• _BRIEF_:
Return each line of the data below exactly, omitting any pictures.

(Collected data)

════════════════

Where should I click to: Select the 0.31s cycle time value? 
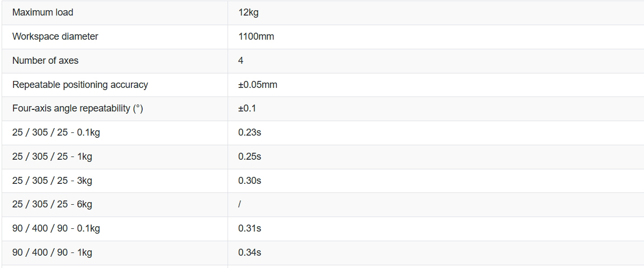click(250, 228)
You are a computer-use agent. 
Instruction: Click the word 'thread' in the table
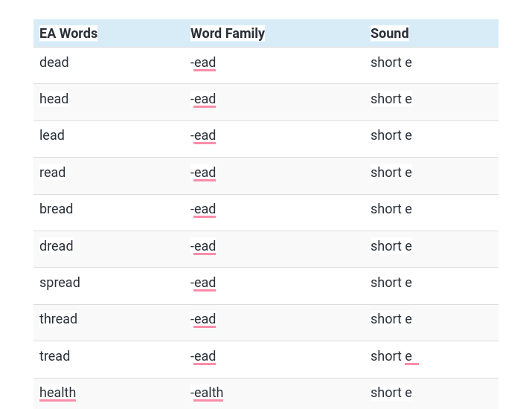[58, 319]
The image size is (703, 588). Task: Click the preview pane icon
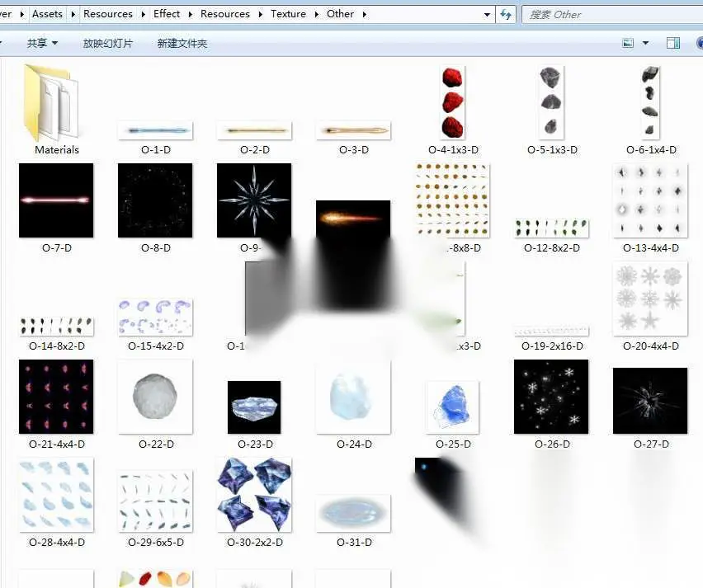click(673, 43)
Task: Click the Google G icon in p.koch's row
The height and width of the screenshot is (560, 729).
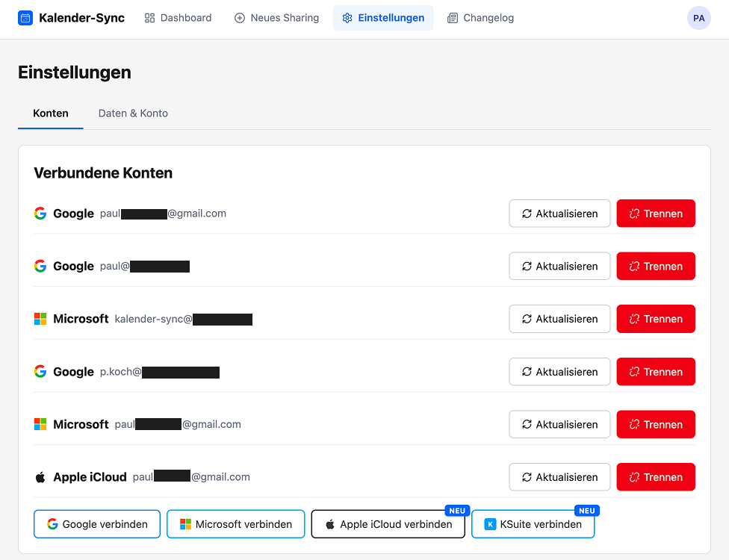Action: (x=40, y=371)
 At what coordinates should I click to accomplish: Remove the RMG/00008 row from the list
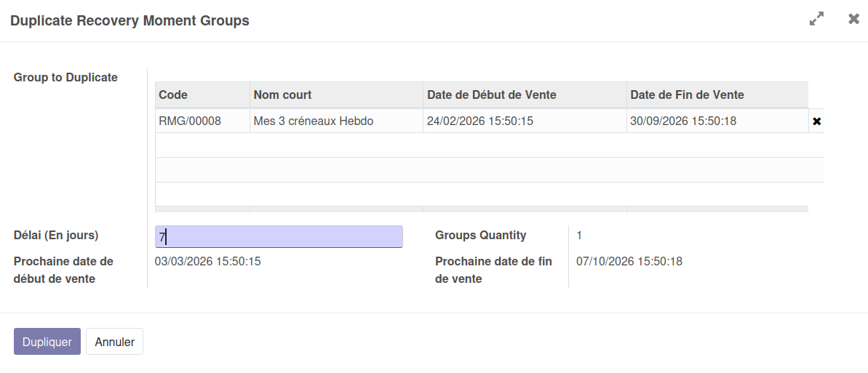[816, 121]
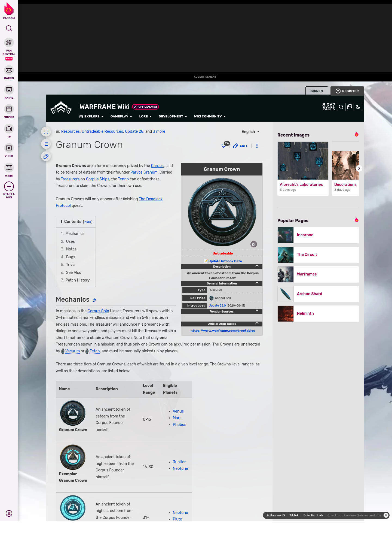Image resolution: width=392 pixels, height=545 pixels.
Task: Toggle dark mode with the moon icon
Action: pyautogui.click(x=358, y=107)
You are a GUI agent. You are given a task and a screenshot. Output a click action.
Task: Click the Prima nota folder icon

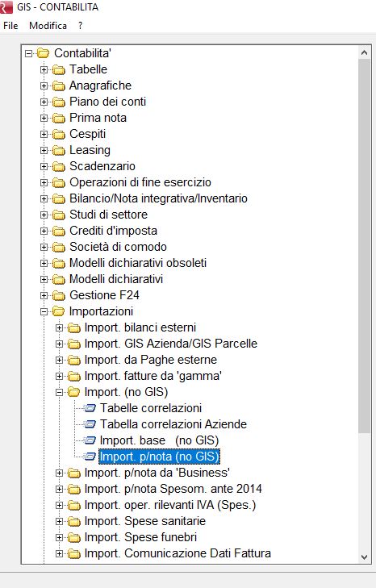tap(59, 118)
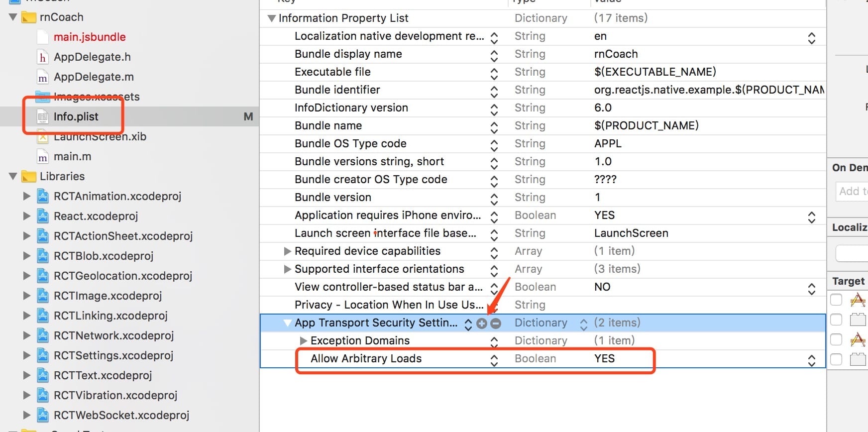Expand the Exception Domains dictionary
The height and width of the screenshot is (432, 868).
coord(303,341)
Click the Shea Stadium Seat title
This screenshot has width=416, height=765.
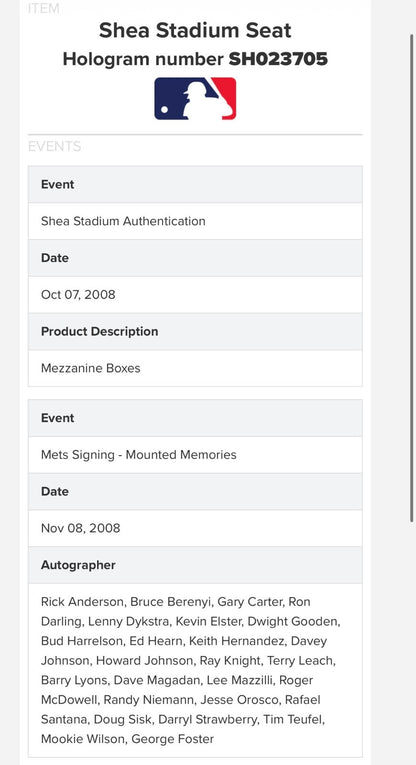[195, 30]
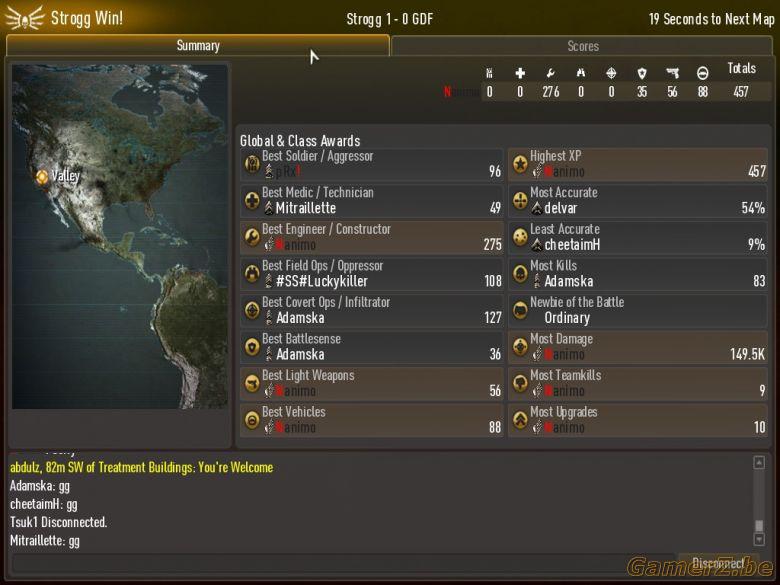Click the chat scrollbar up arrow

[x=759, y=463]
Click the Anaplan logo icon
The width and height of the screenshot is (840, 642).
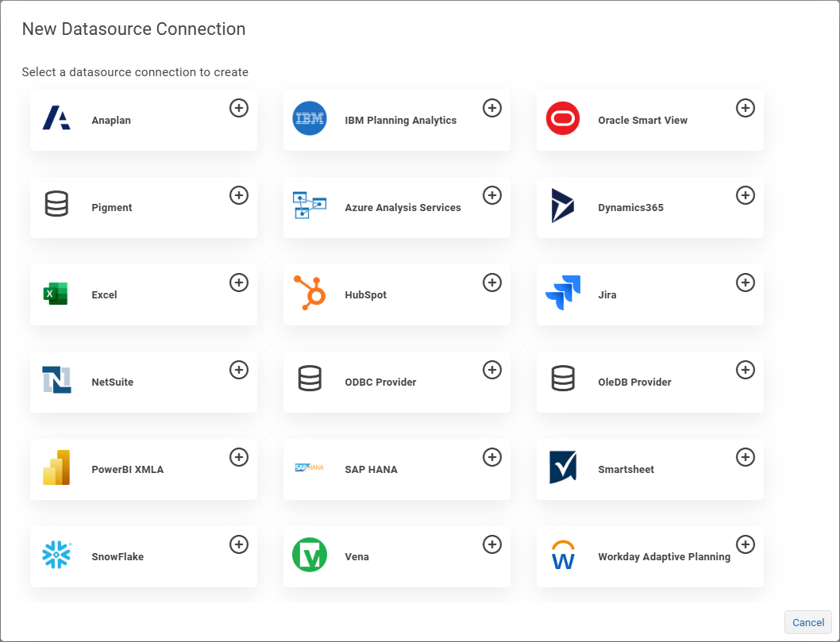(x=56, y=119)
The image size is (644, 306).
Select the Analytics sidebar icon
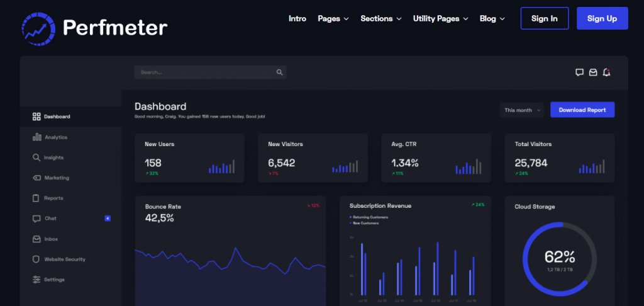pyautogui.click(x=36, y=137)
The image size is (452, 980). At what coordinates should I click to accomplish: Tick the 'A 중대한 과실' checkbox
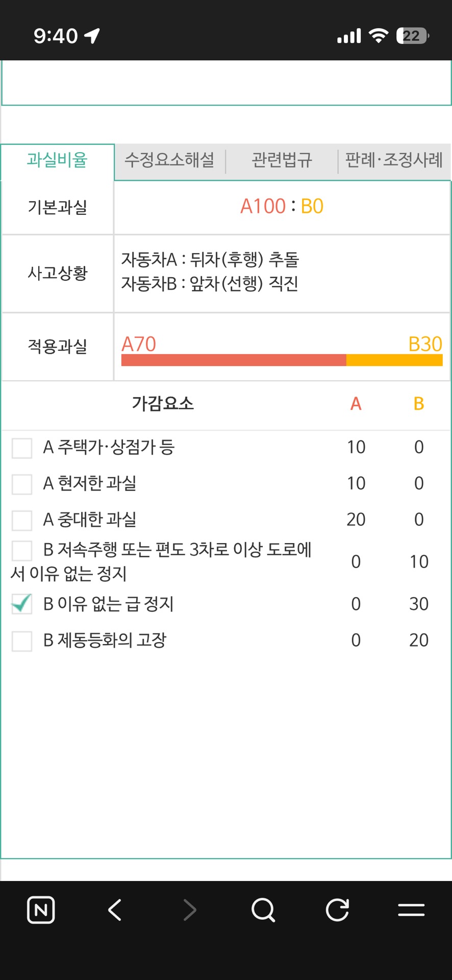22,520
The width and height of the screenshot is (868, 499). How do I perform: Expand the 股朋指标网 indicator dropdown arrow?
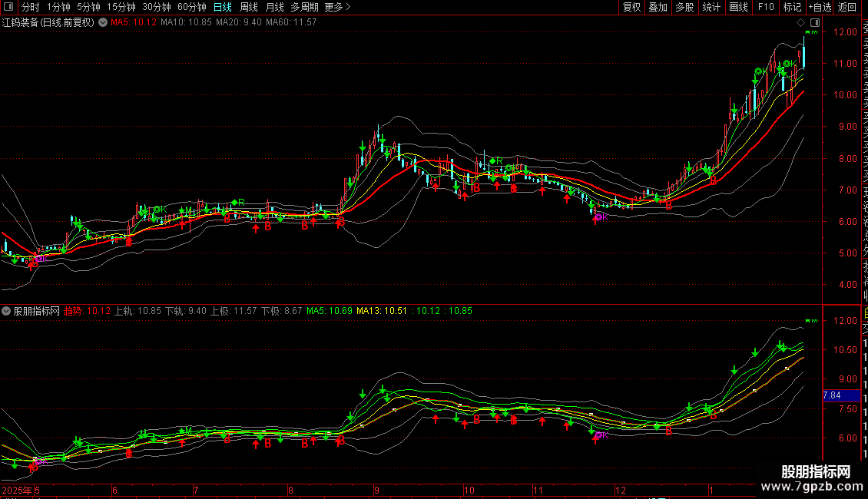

════════════════

• _EXERCISE OUTPUT_:
Where should I click to: Select the 0.31s cycle time value? 
click(250, 228)
You are a computer-use agent. 
Instruction: Click the word 'thread' in the table
[58, 319]
The image size is (703, 588). Task: Click the preview pane icon
click(673, 43)
Task: Click the Google G icon in p.koch's row
The height and width of the screenshot is (560, 729).
Action: (x=40, y=371)
 At what coordinates should I click to accomplish: Remove the RMG/00008 row from the list
[816, 121]
Image resolution: width=392 pixels, height=545 pixels.
Task: Toggle dark mode with the moon icon
Action: pyautogui.click(x=358, y=107)
You are a GUI agent. You are given a task and a screenshot. Output a click action.
Task: Click the Prima nota folder icon

tap(59, 118)
Expand the Exception Domains dictionary
The height and width of the screenshot is (432, 868).
coord(303,341)
Click the Shea Stadium Seat title
This screenshot has width=416, height=765.
[195, 30]
Click the chat scrollbar up arrow

[x=759, y=463]
Click the Anaplan logo icon
The width and height of the screenshot is (840, 642).
(x=56, y=119)
The image size is (644, 306).
Select the Analytics sidebar icon
pyautogui.click(x=36, y=137)
The image size is (452, 980). At what coordinates should I click to accomplish: Tick the 'A 중대한 과실' checkbox
22,520
The width and height of the screenshot is (868, 499). How do I perform: Expand the 股朋指标网 indicator dropdown arrow?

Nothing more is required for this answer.